And then there was my father’s body in a casket just a couple of years earlier.

.. Both of them leaving me in December, like winter had personalized its cruelty just for me.

I look away from Cotton and focus on the darkness streaking by outside the car. The trees blur into vertical lines, a barcode of bare branches and shadows. My reflection in the window looks small and pale and too young to be thinking about serial killers.

But that’s the thing. The world doesn’t give a shit how young you are when it starts breaking you.

By the time Brodie pulls to a stop in front of my building, a third-floor walk-up in an old riverfront warehouse turned into apartments in downtown Lucy Falls, my pulse has steadied into a determined hum.

Cotton unbuckles her belt and reaches for the door handle. “I’ll walk you up.”

“You don’t have to—”

She levels a look at me. “Yeah, I do.”

Brodie kills the engine. “Let me check everything out first. I don’t know why you insisted on renting here when you could have stayed on the farm with us.”

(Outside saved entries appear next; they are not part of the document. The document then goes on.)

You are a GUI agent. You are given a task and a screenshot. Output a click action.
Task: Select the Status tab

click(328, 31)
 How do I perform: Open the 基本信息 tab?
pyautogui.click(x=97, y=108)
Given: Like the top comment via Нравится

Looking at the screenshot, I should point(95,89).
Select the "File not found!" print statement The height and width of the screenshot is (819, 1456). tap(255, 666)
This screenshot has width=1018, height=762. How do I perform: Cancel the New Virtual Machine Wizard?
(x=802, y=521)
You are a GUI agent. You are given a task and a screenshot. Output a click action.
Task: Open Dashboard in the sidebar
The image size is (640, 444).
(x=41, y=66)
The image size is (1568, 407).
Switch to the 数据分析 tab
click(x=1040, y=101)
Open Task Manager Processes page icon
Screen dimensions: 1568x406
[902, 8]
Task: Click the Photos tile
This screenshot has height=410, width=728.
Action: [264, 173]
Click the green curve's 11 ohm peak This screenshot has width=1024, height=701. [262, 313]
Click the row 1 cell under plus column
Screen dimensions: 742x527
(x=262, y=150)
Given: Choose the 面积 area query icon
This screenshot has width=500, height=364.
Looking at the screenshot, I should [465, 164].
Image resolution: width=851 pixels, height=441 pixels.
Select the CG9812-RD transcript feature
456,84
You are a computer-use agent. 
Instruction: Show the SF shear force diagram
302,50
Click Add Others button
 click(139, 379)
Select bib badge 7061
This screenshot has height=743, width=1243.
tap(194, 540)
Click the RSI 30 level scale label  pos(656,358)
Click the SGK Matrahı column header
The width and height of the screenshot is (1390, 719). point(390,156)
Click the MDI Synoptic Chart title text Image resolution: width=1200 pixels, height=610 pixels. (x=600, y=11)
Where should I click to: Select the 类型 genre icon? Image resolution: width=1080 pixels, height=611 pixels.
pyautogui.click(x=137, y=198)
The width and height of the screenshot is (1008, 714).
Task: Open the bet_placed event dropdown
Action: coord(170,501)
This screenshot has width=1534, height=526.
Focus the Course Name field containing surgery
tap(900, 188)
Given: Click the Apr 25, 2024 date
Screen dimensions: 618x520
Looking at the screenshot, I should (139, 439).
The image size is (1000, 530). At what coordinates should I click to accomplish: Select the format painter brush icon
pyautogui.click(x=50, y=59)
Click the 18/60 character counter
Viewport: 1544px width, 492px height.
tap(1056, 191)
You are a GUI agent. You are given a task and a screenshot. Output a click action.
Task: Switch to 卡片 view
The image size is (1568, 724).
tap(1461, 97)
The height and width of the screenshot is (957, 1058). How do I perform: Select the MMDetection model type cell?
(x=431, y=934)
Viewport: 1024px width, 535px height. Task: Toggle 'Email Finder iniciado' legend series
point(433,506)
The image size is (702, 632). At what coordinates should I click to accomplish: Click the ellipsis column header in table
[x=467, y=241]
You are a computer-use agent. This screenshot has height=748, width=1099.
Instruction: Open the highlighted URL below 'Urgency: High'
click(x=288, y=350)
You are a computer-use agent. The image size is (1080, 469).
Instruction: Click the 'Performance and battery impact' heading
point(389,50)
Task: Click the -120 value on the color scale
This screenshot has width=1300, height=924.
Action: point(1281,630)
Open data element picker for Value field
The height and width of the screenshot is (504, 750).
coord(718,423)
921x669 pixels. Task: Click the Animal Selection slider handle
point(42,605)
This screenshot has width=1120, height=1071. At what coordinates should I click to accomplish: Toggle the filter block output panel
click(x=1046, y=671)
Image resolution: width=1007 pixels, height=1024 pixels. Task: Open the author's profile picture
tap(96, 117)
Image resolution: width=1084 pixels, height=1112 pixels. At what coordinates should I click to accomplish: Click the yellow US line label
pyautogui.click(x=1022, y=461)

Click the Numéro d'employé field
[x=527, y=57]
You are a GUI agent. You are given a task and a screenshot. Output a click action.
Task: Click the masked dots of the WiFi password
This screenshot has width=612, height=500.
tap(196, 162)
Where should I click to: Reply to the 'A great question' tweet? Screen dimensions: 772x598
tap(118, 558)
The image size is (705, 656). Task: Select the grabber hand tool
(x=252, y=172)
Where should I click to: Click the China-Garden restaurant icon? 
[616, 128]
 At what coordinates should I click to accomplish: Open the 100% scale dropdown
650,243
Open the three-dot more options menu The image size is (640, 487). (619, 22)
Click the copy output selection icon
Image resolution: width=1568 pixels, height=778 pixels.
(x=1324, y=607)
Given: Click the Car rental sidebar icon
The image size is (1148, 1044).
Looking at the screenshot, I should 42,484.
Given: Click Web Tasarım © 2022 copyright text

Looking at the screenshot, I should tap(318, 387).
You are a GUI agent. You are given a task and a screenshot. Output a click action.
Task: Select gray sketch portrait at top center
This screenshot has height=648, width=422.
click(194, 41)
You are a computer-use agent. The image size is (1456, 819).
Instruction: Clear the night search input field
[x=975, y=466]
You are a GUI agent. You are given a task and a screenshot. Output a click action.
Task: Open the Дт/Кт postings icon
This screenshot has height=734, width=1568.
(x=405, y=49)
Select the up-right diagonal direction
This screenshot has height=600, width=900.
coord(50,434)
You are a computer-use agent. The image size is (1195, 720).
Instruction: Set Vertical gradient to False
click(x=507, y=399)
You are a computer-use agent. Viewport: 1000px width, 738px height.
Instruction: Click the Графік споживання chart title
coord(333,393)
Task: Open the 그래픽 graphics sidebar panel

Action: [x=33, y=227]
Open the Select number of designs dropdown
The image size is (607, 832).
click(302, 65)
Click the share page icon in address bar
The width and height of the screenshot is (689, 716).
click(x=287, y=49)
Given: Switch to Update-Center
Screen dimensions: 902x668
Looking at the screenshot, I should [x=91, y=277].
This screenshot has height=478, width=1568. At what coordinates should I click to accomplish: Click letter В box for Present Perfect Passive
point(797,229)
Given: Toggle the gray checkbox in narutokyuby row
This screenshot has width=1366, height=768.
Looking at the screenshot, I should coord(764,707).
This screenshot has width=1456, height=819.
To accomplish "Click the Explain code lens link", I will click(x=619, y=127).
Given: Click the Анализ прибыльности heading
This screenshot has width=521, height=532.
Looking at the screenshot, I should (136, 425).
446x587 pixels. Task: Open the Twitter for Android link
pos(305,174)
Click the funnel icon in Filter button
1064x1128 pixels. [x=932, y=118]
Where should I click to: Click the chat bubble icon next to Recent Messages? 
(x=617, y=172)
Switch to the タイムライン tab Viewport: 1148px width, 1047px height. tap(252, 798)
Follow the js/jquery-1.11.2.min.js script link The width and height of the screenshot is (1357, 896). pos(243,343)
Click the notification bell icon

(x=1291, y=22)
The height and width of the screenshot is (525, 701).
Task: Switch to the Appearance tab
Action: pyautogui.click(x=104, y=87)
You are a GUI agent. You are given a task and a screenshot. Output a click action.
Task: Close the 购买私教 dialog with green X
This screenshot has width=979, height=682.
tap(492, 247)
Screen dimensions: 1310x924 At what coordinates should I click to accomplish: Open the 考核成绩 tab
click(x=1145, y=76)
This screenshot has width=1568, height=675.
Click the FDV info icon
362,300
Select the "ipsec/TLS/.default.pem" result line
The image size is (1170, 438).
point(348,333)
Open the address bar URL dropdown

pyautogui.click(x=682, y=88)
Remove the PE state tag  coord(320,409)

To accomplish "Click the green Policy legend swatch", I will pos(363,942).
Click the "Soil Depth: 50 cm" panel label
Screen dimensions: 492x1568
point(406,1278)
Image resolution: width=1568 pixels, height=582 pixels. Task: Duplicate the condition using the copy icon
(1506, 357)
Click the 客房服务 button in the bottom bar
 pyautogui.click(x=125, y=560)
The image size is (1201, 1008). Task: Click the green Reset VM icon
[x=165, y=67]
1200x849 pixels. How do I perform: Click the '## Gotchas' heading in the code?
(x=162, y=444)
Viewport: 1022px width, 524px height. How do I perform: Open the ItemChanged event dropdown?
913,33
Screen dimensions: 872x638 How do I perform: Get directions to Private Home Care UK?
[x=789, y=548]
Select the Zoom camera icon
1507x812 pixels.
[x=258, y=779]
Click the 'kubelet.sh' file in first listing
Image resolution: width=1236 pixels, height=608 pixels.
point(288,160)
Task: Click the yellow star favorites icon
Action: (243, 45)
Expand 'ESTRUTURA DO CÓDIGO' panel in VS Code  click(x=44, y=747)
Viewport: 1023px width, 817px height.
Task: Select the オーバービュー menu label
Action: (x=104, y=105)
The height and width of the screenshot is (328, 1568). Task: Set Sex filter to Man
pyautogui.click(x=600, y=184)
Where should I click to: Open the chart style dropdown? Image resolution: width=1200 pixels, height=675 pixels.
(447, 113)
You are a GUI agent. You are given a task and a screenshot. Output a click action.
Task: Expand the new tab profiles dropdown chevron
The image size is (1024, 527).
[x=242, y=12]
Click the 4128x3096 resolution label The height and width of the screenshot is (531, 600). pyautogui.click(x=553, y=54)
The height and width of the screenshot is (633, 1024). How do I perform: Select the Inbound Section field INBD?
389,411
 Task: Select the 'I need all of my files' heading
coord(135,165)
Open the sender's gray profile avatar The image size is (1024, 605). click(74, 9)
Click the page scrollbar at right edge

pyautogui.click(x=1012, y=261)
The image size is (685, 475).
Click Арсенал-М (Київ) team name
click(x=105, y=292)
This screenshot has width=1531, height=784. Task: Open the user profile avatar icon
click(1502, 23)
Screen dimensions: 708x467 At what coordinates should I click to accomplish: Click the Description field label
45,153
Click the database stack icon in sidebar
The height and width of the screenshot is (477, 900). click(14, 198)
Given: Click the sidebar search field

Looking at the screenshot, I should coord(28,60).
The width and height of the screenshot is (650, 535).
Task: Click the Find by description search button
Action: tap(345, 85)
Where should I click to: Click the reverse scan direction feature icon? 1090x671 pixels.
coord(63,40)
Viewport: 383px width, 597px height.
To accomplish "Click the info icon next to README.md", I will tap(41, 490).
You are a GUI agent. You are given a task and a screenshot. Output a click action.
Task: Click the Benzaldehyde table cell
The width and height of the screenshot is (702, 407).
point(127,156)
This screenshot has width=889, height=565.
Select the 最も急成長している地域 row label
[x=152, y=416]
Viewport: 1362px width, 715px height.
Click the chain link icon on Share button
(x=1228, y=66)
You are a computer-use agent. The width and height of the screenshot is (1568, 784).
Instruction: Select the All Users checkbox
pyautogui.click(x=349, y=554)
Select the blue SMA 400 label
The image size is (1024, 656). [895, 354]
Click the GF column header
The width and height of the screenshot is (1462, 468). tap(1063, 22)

He doesn’t wait for me to argue, and I don’t bother with a response. It’s an old argument. He wanted me close. I wanted my space. I let him have access to my exterior security camera feeds.

The corridor smells like old paint and the lemon cleaner the landlord uses when he feels guilty about not fixing anything. Brodie takes my keys and does a full sweep of the apartment—lights on, bathroom, bedroom, closet, under the bed. He checks the windows, the cheap deadbolt, the back door.

“All clear,” he announces, tossing my keys back to me.

“You sure?” My fingers close around the cool metal.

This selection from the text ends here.